I will be married tomorrow forever after. I am not nervous, but the butterflies in my tummy are Amazonian.
I feel so many, many things.
I am happy to tears constantly; I am so excited; and I am so sure of Shawn and Me.
I just know that Shawn is the right man for me; everyday I am reminded when we discuss everything from having kids to what to eat for dinner. It helps that we agree on most things, but it is nice that even if we don't agree we always work through everything in a respectful and loving way.
We have worked so hard for so long at this wedding that we are strangely ready to be over it! Don't get us wrong; we are looking forward to the wedding more than anything we have anticipated thus far in our lives, but we're ready for the marriage. We want life to be quiet again so we can snuggle down like bunnies with our animals and watch Adult Swim at night until we fall asleep.
Honestly, we're just ready to take our life back from wedding planning! Before wedding planning, being bunnies daily was our Common law Status. After we're married things will go back to that status but we'll be able to do things we want to do like fix up our (soon-to-be found)New House together and get scars from it. We want to have babies and raise them into big people. We want to walk together, holding hands forever. We'll be living just like it was, but now it's in 3-D! WE are not changing, the status of the RELATIONSHIP will be.

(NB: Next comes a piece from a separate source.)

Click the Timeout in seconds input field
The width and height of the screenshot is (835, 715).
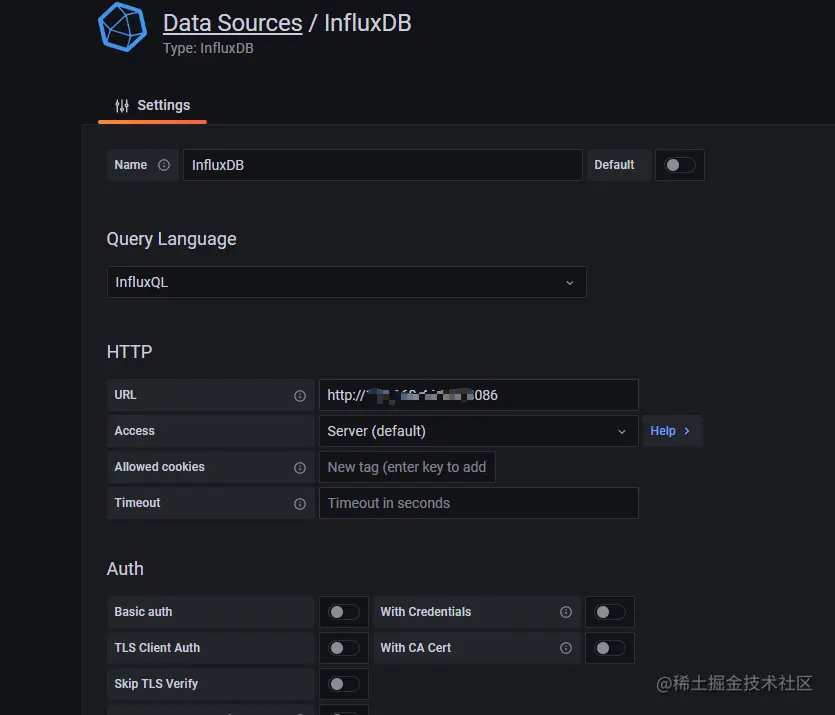(478, 503)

We are making a promise to be together forever no matter what. Just as people change, feelings change; you cannot simply marry for emotional reasons alone. It is not enough. Marriages go through periods of YEARS where things might be just "not the same as before" but the couples who stay together during those rough spots usually fall in love with their spouses all over again.
My only advice to married people: love the other person as you want to be loved, and stay together. For better or worse.
You swore!

So on this day, my last day as a single lady, to all my single ladies: Just don't rush your life to get to any point, whether it be married or any other status. Waiting forever for Mr. Right is better than having a beautiful short-lived wedding with Mr. RightNow.
And always remember that everything happens for a reason! Everything.

I love you all, and all your words of support and kindness have really changed my life. I wish I could hug you all in person and share what you each have personally given me. You're beautiful!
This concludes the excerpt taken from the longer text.